One indication of that was the fact that they did not have prominent representation at Turkmenistan's major international gas congress held in May.

Is there a danger that Pakistan could turn off gas to India?

Security issues may not be the only obstacles to shipping gas through Tapi.

It seems there is no coherent mechanism in place to prevent participating states from using the pipeline as political leverage against neighbours, particularly if there is a dispute between Pakistan and India.

Turkmenistan's approach is to sell its gas at its border and argue that it is not responsible for whatever happens afterwards, says John Roberts.

So it is not clear who will ensure that Pakistan will not cut off the gas flow into India if there is a new wave of tension between the two countries.

The Asian Development Bank, the transaction adviser of this project, gave a somewhat vague answer when approached by the BBC.

"We believe all parties will be actively working to ensure that gas flows cannot be manipulated for political advantage and they will put in place suitable mechanisms to deter adequately the temptation to do so."
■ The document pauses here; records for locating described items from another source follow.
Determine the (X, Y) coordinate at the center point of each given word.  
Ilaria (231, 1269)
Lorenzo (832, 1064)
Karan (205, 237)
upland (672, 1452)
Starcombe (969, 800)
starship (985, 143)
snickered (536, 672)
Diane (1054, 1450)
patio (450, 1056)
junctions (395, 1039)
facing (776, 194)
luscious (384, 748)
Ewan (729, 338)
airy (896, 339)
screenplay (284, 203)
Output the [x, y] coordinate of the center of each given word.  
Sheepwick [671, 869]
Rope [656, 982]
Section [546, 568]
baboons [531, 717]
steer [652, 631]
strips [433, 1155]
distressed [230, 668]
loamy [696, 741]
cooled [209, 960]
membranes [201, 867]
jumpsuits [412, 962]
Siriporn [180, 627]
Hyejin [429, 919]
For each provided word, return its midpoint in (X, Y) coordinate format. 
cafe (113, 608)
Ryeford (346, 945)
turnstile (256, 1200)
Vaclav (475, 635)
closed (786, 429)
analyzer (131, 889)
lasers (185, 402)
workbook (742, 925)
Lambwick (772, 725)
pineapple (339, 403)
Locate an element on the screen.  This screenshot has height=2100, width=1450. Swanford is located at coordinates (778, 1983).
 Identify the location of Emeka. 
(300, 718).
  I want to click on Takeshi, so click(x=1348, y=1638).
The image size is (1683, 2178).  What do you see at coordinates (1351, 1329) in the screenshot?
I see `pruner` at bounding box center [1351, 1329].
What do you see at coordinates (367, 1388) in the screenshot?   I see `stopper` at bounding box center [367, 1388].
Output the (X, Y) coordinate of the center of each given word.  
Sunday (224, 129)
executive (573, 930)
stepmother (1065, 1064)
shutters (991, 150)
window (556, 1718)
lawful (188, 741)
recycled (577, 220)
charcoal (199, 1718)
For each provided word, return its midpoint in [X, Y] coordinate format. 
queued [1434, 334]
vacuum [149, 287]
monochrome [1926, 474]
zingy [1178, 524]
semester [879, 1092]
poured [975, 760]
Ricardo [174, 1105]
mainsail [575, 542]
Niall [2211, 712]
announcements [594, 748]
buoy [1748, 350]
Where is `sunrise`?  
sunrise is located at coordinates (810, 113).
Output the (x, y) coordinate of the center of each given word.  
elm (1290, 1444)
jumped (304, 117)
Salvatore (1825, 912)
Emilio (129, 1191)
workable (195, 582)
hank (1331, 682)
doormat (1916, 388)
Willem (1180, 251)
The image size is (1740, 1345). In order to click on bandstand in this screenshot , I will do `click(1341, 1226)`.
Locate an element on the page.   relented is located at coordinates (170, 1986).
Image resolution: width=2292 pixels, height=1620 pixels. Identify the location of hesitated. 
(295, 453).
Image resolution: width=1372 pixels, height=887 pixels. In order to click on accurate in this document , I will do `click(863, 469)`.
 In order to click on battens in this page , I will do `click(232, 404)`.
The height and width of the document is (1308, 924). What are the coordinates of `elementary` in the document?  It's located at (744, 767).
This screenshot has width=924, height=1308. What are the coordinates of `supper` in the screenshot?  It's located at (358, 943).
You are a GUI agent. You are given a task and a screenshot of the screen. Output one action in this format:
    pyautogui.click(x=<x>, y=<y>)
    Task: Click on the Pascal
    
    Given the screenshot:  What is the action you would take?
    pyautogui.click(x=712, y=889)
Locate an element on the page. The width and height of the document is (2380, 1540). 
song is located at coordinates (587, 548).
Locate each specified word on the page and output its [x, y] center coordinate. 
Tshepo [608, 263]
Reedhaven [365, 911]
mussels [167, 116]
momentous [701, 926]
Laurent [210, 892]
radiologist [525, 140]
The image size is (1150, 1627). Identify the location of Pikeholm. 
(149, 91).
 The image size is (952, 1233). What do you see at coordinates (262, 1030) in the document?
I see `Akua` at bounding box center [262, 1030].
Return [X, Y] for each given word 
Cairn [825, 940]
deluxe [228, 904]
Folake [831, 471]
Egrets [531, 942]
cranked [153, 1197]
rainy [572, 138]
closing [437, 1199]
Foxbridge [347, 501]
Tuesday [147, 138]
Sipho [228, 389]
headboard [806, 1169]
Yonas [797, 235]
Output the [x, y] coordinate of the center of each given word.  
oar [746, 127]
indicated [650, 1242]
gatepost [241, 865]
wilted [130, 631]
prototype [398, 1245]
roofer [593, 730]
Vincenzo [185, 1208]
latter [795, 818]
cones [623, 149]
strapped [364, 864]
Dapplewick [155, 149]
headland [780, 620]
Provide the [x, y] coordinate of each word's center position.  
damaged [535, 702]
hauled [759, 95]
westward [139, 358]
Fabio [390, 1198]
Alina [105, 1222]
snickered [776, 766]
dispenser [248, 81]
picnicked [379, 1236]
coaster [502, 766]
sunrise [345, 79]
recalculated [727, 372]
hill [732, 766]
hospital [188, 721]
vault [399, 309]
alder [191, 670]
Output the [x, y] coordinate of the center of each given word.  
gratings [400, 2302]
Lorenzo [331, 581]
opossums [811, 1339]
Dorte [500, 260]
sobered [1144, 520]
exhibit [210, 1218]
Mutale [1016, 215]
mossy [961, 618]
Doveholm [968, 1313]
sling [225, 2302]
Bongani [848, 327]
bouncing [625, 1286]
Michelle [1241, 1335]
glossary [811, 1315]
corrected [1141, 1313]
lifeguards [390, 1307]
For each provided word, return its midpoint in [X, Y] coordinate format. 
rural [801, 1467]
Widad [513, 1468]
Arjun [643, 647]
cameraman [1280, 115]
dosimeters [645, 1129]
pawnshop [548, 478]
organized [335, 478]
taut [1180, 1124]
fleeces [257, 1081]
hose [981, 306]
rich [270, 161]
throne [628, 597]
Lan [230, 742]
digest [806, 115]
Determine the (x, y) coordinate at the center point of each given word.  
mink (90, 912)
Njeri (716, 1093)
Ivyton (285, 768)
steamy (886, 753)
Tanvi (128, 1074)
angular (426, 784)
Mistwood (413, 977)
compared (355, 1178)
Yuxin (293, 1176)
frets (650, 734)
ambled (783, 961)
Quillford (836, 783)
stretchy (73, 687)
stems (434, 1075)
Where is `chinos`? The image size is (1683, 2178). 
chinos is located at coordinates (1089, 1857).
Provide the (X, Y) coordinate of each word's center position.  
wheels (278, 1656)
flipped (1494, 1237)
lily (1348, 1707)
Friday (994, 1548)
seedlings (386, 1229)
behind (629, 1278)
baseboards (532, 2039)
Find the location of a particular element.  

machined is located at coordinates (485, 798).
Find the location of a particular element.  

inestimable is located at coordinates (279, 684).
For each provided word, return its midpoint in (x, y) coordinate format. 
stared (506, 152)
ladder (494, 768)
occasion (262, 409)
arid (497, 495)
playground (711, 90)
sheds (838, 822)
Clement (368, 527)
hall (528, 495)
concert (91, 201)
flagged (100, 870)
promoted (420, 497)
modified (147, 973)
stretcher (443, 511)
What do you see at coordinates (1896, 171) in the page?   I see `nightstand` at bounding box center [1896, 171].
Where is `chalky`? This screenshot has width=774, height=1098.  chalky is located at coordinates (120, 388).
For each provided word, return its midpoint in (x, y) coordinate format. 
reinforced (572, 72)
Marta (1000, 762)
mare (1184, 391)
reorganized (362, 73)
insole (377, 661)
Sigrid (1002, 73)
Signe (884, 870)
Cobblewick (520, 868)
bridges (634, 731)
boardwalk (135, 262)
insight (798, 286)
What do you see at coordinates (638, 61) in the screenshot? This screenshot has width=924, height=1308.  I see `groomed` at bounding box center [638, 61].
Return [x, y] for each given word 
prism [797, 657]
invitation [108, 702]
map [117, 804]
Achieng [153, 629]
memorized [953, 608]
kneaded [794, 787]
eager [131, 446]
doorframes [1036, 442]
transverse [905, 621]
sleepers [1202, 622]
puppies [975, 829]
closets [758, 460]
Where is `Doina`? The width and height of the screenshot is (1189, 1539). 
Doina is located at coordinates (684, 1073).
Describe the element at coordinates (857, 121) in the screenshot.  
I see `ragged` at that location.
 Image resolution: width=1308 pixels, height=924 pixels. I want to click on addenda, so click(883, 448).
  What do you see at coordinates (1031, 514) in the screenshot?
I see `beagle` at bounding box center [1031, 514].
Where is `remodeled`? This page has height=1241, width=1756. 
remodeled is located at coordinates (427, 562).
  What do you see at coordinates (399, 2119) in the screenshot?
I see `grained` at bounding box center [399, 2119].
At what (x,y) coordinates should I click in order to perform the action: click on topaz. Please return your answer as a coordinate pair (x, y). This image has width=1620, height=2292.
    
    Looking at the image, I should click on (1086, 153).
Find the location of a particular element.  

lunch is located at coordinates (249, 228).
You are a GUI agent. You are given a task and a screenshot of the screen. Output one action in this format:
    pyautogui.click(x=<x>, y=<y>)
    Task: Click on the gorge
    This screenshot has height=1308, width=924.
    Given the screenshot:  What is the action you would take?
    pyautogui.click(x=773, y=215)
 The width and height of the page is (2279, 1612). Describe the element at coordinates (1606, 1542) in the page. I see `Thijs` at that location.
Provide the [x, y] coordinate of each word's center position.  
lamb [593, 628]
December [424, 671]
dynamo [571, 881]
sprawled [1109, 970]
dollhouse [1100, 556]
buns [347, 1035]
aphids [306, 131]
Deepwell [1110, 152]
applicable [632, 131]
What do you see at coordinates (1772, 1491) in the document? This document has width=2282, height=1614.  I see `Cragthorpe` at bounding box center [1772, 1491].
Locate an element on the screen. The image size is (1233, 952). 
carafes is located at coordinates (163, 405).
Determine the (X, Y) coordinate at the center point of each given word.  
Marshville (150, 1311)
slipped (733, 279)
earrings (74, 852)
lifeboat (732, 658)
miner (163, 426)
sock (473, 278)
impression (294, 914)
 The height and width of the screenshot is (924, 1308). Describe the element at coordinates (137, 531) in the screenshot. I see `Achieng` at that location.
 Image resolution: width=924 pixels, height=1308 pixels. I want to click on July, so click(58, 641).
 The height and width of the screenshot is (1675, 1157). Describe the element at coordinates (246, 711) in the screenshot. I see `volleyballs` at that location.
How safe is it to have a pipeline across Afghanistan?

Security issues are another major challenge for this project. More than 700km of the pipeline will cross through Afghanistan, including Helmand and Kandahar provinces that are traditionally considered to be Taliban strongholds.

The Afghan government has promised to provide troops to protect the pipeline.

However, with the end of Nato's operation, the security situation seems to be deteriorating. Recent reports about clashes near the Turkmen-Afghan border and the Taliban gaining strength in the north makes the project even less attractive for investors.

The pipeline was expected to be operational from 2017 but has been pushed back to 2018. Recently, Afghan President Ashraf Ghani said that the pipeline would not be completed in the next five years, casting even more doubt on its future.

So a combination of security issues and financial questions means that there is a long way to go before the Tapi project gets off the ground.

The way Turkmenistan deals with the financial problems in particular will have a direct impact on its other projects, including the construction of the Trans-Caspian pipeline that is projected to ship Turkmen gas to Europe.

If Turkmenistan refuses to let foreign companies have direct access to its gas fields, those other projects are - like the Tapi project - in danger of remaining pipe dreams.